Beginning with the first line, please return the entries exactly through the line that contains "Given: Open the Identify info tool", and leave out all later lines.

##### Data records

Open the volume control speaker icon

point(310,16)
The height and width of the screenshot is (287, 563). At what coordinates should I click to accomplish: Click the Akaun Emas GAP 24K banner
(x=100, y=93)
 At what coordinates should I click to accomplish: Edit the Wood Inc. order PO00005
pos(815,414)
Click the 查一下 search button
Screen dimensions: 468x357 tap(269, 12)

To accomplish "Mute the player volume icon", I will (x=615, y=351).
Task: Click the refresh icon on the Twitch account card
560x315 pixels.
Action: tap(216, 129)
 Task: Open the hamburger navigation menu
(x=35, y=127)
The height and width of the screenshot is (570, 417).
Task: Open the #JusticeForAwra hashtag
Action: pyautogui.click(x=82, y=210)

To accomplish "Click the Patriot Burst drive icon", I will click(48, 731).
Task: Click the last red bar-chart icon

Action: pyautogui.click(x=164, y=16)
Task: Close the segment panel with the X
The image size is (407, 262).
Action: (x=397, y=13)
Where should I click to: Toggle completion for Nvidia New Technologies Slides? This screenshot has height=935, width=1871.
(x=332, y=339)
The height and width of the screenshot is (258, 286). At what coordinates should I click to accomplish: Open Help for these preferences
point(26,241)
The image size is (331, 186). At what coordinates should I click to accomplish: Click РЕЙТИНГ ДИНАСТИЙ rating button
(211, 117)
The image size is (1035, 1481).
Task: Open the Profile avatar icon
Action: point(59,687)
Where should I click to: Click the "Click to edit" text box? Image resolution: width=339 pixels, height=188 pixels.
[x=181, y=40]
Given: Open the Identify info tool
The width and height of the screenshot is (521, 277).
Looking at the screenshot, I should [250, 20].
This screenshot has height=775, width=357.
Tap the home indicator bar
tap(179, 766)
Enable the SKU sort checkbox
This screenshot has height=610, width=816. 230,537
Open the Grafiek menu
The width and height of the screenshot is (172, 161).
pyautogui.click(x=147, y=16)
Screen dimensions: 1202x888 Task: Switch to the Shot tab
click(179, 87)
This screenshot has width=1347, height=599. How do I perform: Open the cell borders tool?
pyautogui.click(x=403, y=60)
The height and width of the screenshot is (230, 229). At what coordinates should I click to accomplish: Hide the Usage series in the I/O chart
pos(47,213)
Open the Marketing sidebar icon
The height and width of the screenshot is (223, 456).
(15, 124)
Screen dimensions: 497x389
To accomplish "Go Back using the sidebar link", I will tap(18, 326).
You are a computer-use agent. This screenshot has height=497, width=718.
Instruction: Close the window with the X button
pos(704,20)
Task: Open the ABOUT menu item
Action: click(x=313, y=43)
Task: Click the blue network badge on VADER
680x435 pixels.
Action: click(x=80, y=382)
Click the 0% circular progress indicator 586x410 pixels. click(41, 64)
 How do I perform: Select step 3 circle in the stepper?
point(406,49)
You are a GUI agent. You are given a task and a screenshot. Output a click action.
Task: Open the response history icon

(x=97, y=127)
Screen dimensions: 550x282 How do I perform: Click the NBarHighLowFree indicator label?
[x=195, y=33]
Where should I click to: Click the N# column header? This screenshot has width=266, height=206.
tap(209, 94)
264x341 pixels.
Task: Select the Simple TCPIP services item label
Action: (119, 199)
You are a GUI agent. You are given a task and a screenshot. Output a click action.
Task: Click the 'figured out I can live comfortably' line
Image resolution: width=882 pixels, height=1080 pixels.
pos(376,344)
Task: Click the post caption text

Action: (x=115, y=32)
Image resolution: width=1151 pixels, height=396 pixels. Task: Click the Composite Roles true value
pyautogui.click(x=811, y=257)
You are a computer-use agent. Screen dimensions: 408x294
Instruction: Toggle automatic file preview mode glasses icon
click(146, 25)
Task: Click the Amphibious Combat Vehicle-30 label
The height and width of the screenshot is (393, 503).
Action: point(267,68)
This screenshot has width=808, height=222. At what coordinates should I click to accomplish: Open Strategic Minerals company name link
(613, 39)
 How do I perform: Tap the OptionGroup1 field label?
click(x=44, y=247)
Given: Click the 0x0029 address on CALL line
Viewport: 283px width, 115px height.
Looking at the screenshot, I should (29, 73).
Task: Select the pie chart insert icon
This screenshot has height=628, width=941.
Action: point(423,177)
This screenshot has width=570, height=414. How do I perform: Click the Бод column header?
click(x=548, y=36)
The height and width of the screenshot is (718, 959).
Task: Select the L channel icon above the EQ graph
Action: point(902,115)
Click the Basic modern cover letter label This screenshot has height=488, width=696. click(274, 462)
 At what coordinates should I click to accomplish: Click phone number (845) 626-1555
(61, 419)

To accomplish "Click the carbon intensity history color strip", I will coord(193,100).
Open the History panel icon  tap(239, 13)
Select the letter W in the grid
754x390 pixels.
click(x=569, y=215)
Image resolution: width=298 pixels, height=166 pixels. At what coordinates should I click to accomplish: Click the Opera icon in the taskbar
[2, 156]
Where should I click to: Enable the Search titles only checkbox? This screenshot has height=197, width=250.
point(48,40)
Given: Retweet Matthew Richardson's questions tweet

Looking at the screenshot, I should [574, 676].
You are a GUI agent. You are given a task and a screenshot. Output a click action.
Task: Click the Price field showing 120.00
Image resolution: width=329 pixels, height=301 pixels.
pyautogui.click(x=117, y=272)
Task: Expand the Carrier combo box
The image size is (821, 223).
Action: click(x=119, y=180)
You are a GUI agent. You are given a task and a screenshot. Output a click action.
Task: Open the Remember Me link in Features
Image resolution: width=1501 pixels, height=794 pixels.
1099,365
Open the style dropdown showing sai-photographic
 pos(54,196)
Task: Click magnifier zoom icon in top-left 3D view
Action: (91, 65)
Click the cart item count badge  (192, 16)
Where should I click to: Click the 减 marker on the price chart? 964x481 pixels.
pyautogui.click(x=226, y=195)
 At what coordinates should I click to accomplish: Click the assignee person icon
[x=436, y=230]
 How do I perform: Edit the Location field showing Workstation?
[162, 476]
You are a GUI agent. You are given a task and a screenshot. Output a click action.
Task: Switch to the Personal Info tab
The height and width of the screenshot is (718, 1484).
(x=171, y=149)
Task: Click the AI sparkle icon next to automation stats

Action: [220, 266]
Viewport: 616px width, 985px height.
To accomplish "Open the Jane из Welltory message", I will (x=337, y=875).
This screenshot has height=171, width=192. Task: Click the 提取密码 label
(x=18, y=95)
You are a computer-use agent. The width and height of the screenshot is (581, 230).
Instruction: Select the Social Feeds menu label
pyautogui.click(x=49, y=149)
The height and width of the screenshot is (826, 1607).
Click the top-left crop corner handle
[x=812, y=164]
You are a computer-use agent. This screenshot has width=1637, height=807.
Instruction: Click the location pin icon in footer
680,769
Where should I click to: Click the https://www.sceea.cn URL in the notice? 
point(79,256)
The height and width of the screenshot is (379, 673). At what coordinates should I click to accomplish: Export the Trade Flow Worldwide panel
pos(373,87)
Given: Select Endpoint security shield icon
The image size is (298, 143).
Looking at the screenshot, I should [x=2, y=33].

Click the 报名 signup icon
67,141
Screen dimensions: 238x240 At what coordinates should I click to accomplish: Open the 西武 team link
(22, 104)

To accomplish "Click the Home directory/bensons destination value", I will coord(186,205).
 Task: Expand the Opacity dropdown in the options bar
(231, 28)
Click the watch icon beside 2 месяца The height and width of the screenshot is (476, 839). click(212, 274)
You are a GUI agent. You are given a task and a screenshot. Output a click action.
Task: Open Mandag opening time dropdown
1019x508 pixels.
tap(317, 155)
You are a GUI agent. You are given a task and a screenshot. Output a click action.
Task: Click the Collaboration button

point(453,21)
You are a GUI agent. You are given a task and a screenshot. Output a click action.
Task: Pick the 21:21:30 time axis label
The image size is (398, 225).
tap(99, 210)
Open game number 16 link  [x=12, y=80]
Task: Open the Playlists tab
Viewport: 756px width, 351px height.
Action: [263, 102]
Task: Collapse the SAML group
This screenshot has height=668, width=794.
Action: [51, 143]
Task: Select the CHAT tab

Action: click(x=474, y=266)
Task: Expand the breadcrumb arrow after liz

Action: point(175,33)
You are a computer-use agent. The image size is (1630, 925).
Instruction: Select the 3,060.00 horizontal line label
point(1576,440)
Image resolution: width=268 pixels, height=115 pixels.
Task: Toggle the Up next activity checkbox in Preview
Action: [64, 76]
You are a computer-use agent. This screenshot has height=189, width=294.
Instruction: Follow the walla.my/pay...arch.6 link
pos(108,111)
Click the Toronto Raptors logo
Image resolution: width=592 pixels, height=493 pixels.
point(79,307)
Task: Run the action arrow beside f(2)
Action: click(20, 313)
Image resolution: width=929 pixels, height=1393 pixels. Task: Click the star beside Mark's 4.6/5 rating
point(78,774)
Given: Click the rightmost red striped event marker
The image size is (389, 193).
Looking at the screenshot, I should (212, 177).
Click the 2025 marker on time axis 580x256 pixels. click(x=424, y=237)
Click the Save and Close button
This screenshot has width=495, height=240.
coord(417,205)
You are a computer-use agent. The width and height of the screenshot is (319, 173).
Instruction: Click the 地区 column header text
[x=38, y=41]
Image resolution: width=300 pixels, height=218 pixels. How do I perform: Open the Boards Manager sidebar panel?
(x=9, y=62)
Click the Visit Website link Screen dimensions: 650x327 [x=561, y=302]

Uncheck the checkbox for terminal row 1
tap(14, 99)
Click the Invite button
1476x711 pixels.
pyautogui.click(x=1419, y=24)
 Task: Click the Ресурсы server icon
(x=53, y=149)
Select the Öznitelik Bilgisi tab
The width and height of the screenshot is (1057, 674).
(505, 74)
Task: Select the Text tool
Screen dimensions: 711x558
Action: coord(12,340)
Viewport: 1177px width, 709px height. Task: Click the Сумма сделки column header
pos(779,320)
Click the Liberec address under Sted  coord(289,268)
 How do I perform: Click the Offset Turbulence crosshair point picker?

##########

Solved problem -
Open the volume control speaker icon

point(310,16)
The height and width of the screenshot is (287, 563). At what coordinates should I click to accomplish: Click the Akaun Emas GAP 24K banner
(x=100, y=93)
 At what coordinates should I click to accomplish: Edit the Wood Inc. order PO00005
pos(815,414)
Click the 查一下 search button
Screen dimensions: 468x357 tap(269, 12)

To accomplish "Mute the player volume icon", I will (x=615, y=351).
Task: Click the refresh icon on the Twitch account card
560x315 pixels.
Action: tap(216, 129)
 Task: Open the hamburger navigation menu
(x=35, y=127)
The height and width of the screenshot is (570, 417).
Task: Open the #JusticeForAwra hashtag
Action: pyautogui.click(x=82, y=210)

To accomplish "Click the Patriot Burst drive icon", I will click(48, 731).
Task: Click the last red bar-chart icon

Action: pyautogui.click(x=164, y=16)
Task: Close the segment panel with the X
The image size is (407, 262).
Action: (x=397, y=13)
Where should I click to: Toggle completion for Nvidia New Technologies Slides? This screenshot has height=935, width=1871.
(x=332, y=339)
The height and width of the screenshot is (258, 286). At what coordinates should I click to accomplish: Open Help for these preferences
point(26,241)
The image size is (331, 186). At what coordinates should I click to accomplish: Click РЕЙТИНГ ДИНАСТИЙ rating button
(211, 117)
The image size is (1035, 1481).
Task: Open the Profile avatar icon
Action: point(59,687)
Where should I click to: Click the "Click to edit" text box? Image resolution: width=339 pixels, height=188 pixels.
[x=181, y=40]
Given: Open the Identify info tool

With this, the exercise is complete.